Но Тоня ехала с ним и ехала.

У старого серого дома в центре, с большими окнами (Девяткин много раз замечал на нём пыльную памятную доску, за все годы так и не удосужившись узнать, в чью она честь) они вылезли, и такси умчалось. Здесь всегда — при царе и в советскую эру — жили богатые. Они и сейчас жили здесь. Бедных изгнали. Он встретил однажды пьяницу — тот твердил, что родился здесь, но в девяностые их выселили, дом купила фирма, а теперь он, больной, перед смертью хотел посмотреть на родные места. Вспомнил, как в подвале целовался первый раз в жизни, а на этом на чердаке жили голуби и повесился их сосед. Девяткин затосковал, думая, что мир с застывшей в нём памятью и прошедшей жизнью — всё уплывает в вечность, как в жерло. Вечность, по сути, уничтожитель. Сам он подхвачен Летой тоже…
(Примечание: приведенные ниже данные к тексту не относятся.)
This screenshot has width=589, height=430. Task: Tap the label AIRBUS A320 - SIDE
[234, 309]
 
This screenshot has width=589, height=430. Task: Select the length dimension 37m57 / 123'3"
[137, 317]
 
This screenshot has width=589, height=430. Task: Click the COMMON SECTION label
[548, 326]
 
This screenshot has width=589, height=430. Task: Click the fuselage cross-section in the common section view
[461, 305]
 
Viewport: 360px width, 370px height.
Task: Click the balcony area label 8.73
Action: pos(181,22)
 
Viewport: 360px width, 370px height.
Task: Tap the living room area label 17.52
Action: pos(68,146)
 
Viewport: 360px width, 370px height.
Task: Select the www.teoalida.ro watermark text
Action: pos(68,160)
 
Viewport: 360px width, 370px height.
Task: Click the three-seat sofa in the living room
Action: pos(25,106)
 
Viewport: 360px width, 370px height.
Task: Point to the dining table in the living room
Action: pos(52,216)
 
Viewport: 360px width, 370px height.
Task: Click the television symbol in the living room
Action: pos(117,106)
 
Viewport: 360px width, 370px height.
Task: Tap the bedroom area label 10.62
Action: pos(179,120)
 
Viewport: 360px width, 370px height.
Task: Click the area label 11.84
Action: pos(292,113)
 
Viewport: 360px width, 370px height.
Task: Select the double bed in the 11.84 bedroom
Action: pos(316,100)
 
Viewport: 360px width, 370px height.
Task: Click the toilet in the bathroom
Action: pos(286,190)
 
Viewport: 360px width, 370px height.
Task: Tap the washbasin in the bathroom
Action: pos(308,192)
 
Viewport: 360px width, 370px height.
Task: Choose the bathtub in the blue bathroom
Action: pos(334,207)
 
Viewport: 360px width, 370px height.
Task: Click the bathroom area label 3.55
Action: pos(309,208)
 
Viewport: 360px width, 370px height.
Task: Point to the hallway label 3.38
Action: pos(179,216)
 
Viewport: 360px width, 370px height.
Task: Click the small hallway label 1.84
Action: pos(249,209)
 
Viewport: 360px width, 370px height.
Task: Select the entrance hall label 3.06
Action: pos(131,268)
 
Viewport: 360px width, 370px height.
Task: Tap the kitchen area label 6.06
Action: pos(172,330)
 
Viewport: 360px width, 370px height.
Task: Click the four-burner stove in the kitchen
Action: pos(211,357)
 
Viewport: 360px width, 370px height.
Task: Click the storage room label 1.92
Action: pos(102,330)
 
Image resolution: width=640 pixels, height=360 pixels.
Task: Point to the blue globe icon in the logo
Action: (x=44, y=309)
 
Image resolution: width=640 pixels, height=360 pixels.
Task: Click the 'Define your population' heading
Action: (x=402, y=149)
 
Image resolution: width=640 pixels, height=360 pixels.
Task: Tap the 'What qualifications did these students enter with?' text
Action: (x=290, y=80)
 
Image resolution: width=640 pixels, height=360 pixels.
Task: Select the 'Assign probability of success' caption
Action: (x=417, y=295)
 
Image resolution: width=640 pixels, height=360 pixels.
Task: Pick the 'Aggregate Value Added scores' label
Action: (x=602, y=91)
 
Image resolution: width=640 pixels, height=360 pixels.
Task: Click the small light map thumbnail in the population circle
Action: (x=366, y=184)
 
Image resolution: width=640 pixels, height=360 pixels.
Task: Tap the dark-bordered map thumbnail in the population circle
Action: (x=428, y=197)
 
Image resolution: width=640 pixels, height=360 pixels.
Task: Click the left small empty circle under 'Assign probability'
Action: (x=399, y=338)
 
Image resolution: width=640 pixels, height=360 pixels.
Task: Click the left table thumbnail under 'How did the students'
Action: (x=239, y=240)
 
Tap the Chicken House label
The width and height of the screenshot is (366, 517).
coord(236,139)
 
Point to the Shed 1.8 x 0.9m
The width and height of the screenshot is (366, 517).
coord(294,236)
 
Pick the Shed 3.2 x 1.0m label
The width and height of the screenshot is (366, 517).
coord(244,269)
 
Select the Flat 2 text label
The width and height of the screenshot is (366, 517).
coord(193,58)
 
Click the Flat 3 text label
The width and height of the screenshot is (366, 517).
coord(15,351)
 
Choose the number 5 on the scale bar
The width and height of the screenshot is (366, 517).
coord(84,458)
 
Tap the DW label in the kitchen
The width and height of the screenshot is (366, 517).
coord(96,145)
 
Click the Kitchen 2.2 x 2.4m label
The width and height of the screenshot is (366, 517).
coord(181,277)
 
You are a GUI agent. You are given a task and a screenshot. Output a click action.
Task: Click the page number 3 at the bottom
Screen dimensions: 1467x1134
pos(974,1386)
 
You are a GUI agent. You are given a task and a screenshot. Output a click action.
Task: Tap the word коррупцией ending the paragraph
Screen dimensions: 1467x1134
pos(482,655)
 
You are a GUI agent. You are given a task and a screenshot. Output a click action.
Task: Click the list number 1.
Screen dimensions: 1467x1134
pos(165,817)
Вопрос о вечности он сейчас и прибыл выяснять. Здесь жил Сытин. Девяткин ему позвонил, и тот их впустил. Вышел к ним в халате поверх рубашки с галстуком-бабочкой. Сытин был всегда учтив и щепетилен, дабы не пугать и не отвращать людей, уравновешивая таким образом своё вольномыслие. Циника Диогена считали юродивым. Сытина, жившего респектабельно, — дельцом с философическим хобби. Он ввёл гостей в обставленный книгами кабинет. На ковре у камина дремал старый пёс, терьер. Сытин молча налил коньяку им и вина Тоне. Приятели сели в кресла, друг напротив друга, подле камина; их разделял столик. Тоня сначала жалась на диване. Она работала горничной в домах и побогаче, могла бы и здесь заняться уборкой, просто и без проблем, но в роли гостьи терялась.

— Любовница.

— Где? — Не пришедший в себя Сытин поднял взгляд.

— Я сегодня с ней спал, — объявил Девяткин. — С ней.

Тоня ёрзала, сжав джинсовые колени и сунув меж ними руки.

— Понимаю, что ночь. Прости.

— Не страшно, — кивнул Сытин.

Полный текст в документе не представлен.